▸ **DIRECTIONS FOR THIS TASK**:
Arrange the entries starting with the line containing "Expand the Users" and going on through the line containing "Mute the selected" as a two-column CSV with the columns "text" and "answer", one row per entry. Put each entry's text and its answer in one quoted field each, turning any line breaks into spaces.

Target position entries

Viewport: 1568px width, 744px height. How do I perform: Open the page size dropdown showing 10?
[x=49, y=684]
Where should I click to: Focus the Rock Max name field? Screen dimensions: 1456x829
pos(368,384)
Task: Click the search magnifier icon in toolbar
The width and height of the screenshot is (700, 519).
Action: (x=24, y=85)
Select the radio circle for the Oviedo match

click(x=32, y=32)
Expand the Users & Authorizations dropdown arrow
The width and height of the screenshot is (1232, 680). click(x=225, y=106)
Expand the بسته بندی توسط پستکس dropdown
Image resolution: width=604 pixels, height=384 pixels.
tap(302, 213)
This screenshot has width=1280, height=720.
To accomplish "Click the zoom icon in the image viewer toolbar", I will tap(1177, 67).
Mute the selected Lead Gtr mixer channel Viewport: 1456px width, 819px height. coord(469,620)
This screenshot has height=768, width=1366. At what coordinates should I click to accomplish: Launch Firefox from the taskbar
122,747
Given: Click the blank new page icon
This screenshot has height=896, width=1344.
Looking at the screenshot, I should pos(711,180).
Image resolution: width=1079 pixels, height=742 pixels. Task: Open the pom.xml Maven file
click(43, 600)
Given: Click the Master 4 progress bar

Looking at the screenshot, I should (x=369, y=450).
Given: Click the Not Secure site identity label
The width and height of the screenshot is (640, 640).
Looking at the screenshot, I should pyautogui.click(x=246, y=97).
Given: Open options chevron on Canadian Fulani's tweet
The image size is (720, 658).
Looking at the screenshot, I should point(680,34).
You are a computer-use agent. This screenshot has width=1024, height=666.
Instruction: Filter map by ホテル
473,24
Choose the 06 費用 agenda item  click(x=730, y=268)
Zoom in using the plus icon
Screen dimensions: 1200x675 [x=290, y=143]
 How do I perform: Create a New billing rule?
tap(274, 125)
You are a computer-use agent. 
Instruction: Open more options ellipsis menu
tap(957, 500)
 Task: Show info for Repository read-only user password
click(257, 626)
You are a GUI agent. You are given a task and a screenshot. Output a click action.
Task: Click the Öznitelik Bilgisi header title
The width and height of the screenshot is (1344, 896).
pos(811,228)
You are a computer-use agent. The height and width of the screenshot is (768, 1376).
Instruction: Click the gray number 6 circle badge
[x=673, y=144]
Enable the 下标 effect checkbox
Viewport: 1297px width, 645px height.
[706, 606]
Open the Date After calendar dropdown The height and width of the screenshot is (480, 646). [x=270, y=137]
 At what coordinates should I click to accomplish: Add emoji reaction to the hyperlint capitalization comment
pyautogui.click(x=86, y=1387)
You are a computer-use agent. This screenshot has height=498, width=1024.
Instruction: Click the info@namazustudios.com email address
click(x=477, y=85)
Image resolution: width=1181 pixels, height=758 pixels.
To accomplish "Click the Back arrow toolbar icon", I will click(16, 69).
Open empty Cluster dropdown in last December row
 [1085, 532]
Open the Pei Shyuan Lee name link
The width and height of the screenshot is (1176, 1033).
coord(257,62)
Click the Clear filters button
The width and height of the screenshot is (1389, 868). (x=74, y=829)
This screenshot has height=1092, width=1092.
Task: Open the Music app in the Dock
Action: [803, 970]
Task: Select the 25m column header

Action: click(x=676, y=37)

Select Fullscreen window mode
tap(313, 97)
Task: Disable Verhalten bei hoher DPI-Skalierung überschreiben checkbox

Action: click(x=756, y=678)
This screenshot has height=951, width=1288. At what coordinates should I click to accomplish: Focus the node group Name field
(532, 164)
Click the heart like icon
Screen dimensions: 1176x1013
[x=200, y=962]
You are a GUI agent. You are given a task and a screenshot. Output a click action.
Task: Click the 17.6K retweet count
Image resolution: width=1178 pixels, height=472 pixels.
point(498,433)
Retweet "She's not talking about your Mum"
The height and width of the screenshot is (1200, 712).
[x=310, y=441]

▸ **EXERCISE RESULT**:
text,answer
"Expand the Users & Authorizations dropdown arrow","The width and height of the screenshot is (1232, 680). click(x=225, y=106)"
"Expand the بسته بندی توسط پستکس dropdown Image resolution: width=604 pixels, height=384 pixels.","tap(302, 213)"
"This screenshot has width=1280, height=720. To accomplish ""Click the zoom icon in the image viewer toolbar"",","I will tap(1177, 67)."
"Mute the selected Lead Gtr mixer channel Viewport: 1456px width, 819px height.","coord(469,620)"